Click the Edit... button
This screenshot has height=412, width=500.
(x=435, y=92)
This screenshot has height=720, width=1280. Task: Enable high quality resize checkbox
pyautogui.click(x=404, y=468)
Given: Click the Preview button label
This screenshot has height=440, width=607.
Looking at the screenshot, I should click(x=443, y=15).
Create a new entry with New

---

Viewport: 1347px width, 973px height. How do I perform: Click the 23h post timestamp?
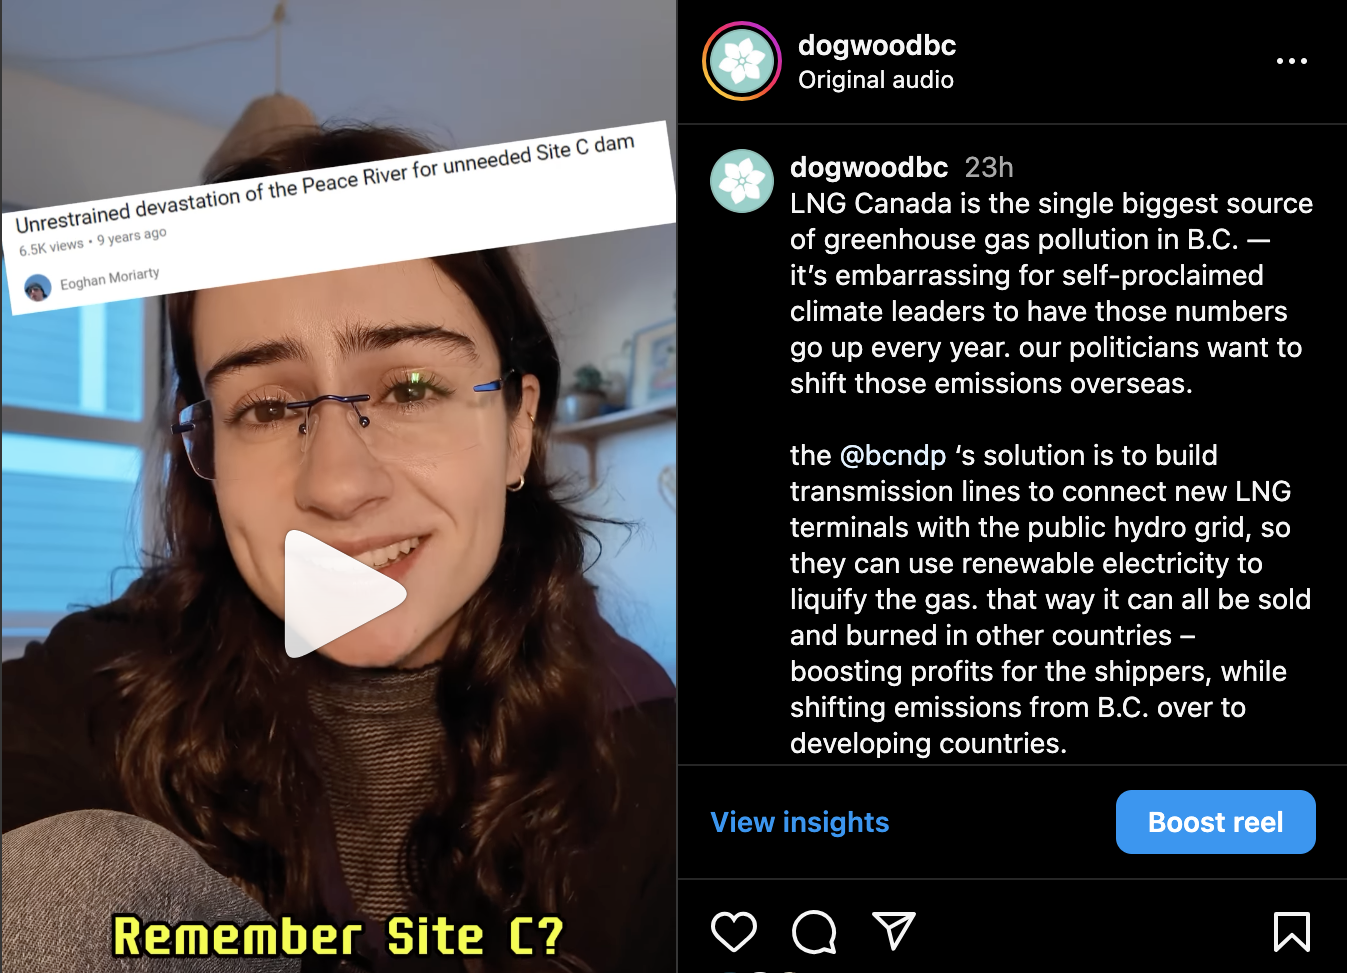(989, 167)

DIRECTIONS: Of the lines above, copy each one that contains the word "button".

RESPONSE BELOW:
Click the Edit... button
Given: Click the Preview button label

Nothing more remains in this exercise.